- [To-do item]
Turn the records from the line containing "The height and width of the screenshot is (743, 418)." through the line containing "Image resolution: width=828" into a two-column CSV with the headers input and output, one row per record. Put each value in a quoted field and replace any line breaks with spaces.

- [Saved data entries]
***
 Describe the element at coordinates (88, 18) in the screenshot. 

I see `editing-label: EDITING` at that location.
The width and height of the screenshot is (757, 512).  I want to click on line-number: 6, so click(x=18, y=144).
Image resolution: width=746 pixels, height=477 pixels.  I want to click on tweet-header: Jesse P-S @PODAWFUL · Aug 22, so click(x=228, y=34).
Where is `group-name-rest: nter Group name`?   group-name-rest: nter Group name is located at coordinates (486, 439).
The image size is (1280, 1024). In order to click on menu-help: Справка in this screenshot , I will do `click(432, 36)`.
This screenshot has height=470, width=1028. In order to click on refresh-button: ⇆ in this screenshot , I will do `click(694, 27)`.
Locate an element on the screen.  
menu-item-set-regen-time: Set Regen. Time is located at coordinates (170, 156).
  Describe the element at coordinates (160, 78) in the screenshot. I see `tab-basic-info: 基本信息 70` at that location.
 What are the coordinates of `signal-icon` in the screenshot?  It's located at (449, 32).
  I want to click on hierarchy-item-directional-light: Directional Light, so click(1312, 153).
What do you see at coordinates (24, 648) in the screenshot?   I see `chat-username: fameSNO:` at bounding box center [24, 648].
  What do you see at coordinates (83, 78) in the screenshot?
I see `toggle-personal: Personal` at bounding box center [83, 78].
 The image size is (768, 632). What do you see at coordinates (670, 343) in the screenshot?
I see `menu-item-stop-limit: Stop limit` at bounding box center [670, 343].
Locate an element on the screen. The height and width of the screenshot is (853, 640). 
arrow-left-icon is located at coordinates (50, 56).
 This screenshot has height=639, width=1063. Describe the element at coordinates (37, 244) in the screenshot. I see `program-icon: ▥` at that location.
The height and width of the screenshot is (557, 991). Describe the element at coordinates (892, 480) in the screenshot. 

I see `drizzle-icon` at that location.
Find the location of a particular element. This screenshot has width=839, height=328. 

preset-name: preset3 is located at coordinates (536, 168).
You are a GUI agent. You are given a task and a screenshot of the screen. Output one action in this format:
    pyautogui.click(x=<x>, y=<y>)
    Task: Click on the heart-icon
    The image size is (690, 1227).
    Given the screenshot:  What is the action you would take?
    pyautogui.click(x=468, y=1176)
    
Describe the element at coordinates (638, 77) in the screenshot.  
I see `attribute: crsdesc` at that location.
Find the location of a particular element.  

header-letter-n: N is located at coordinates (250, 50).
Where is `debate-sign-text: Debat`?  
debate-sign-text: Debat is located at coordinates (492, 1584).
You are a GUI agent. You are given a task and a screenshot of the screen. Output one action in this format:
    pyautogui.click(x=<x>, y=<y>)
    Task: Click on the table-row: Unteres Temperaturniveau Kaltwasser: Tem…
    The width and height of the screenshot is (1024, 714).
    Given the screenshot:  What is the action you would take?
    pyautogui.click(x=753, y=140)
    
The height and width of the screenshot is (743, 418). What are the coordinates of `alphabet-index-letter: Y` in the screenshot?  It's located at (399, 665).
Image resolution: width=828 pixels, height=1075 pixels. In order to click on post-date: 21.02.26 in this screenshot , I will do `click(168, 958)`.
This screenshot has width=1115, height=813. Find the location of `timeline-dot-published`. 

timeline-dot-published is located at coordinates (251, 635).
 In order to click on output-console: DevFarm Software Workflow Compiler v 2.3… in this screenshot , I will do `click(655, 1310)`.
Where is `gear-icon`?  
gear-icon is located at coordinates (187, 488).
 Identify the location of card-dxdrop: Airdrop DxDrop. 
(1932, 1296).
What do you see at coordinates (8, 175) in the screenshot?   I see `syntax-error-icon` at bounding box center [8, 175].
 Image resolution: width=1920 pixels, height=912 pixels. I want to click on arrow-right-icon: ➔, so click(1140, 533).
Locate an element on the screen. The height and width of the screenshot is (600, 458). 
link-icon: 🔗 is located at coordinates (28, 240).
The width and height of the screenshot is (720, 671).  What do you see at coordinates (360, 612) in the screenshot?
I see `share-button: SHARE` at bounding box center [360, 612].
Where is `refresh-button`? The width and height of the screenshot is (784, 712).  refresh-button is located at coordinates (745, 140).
***
- [Your solution]
input,output
"The height and width of the screenshot is (743, 418). What are the coordinates of `alphabet-index-letter: Y` in the screenshot?","It's located at (399, 665)."
"Image resolution: width=828 pixels, height=1075 pixels. In order to click on post-date: 21.02.26 in this screenshot",", I will do `click(168, 958)`."